> Passage given

In fact, by American standards, my very existence is irrational. For many, I simply do not exist as a queer, Vietnamese femme who is neither a man or a woman. Living in my body, wading through my truths, is not a rational act. And I wouldn’t have it any other way.

Based on my experiences as a marginalized person, being rational just means going easy on my oppressors.

The narrow bit of room that rationalism gave me wasn’t enough for me to envision new possibilities for my gender, to escape the confines of impending manhood. It wasn’t enough for me to understand my personhood as infinitely more complicated than the models of personhood fed to me by white cis people.

From my vantage point, rationalism — or whatever you want to name it — did more harm than good.

Some of us place so much value on being rational that we’re unable to recognize that when someone tells you to be rational, they may just be telling you that their ideas weigh more than yours.

The rhetoric of rationalism can be used as a seemingly benign disguise for social control.

2. Rationalism Is a Tool Made to Hurt Us

In the context of anti-oppression work, limiting ourselves to rational thinking means that we’re choosing to use the tools that make sense to our oppressors, which are usually tools made to hurt us.

Rationalism means we’re working within the framework of a system that was built to harm us in the first place.

And that, for me, is completely irrational — and it’s violent and oppressive to expect that of anyone who suffers from the exploitation and abuse of this system.

> Data provided

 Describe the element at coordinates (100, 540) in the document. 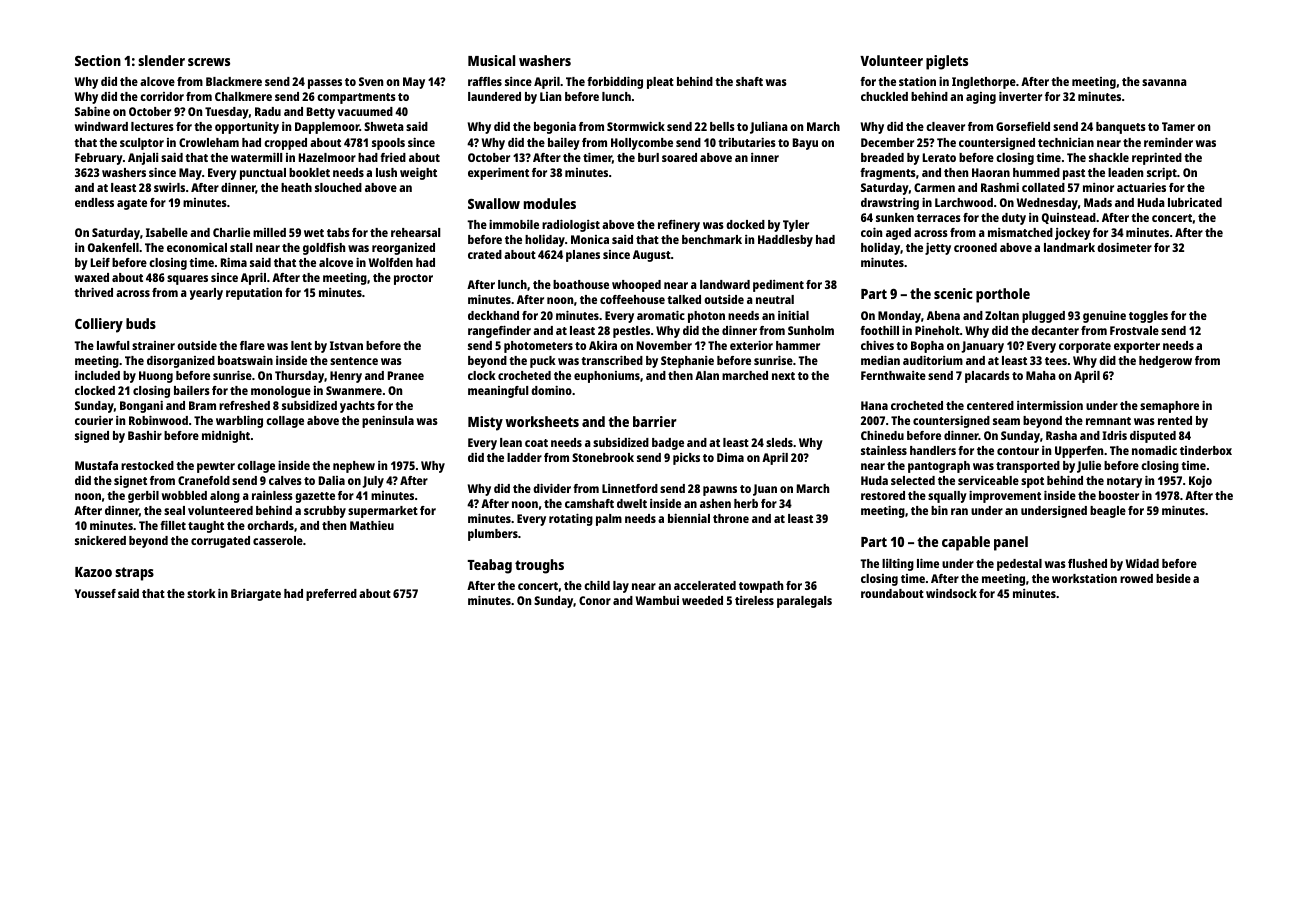

I see `snickered` at that location.
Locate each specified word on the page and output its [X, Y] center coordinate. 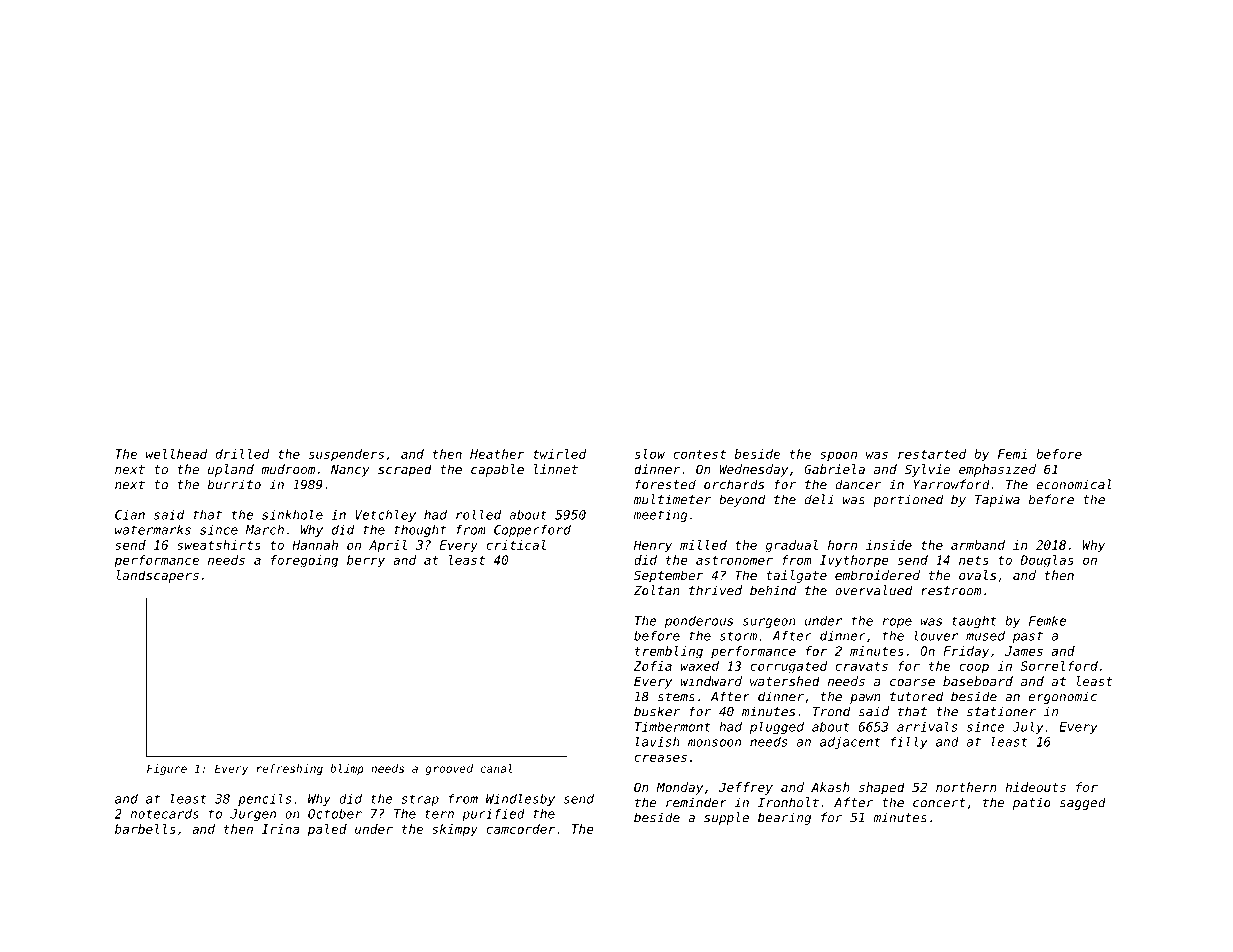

> Short exercise
Continue the essay on rationalism and oppression from its last sentence, keeping its voice and style.

> Final result
But to take it a step further, rationalism is subjective.

For those who are most impacted by the prison industrial complex — Black and Indigenous folks, trans and gender non-conforming folks, people with disabilities, those who are undocumented, and those who sit at the intersection of multiple identities, among others — abolitionist politics are entirely rational.

When your life and the well-being of your family, chosen and otherwise, is under attack by the prison system, for instance, abolition is common sense. Investing in prisons only makes sense for corporations, for governments, for oppressors whose power is fueled by the abuse and deaths of marginalized people.

In a world truly committed to justice, nothing would be more rational than abolitionism.

Yet, social justice liberals who spew negative rhetoric about rationalism tend to be against abolition, instead preferring reformist politics over anything deemed too “radical.” Why are we trying to be steady and gentle with systems of oppression while the systems get to inflict violence among large masses of people?

When we limit ourselves in our dreams and our goals, the oppressor has less work to do.

When we restrict ourselves in the name of being rational, we create barriers for ourselves — we place the world we want to live in farther from reach.

Since what’s rational is subjective, it is thus indefinable. The only reason why rationalism is believed to have inherent value is because it echoes the oppressor’s way of thinking.

When oppressors have the power to decide what’s rational, they get to commit irrational acts and claim them as rational justifications for oppression.

Take colonialism as an example: Colonizers enjoy claiming that those they’ve colonized are less civilized, despite the fact that colonized peoples often come from older and more complex civilizations than those of the colonizer.

And non-binary people are told their whole identities are irrational, even though non-binary people have existed much longer than the American settler state.

When the state gets to decide what’s normal enough to be rational, they get to decide who becomes the reviled Other – the groups that are subjected to targeted abuse.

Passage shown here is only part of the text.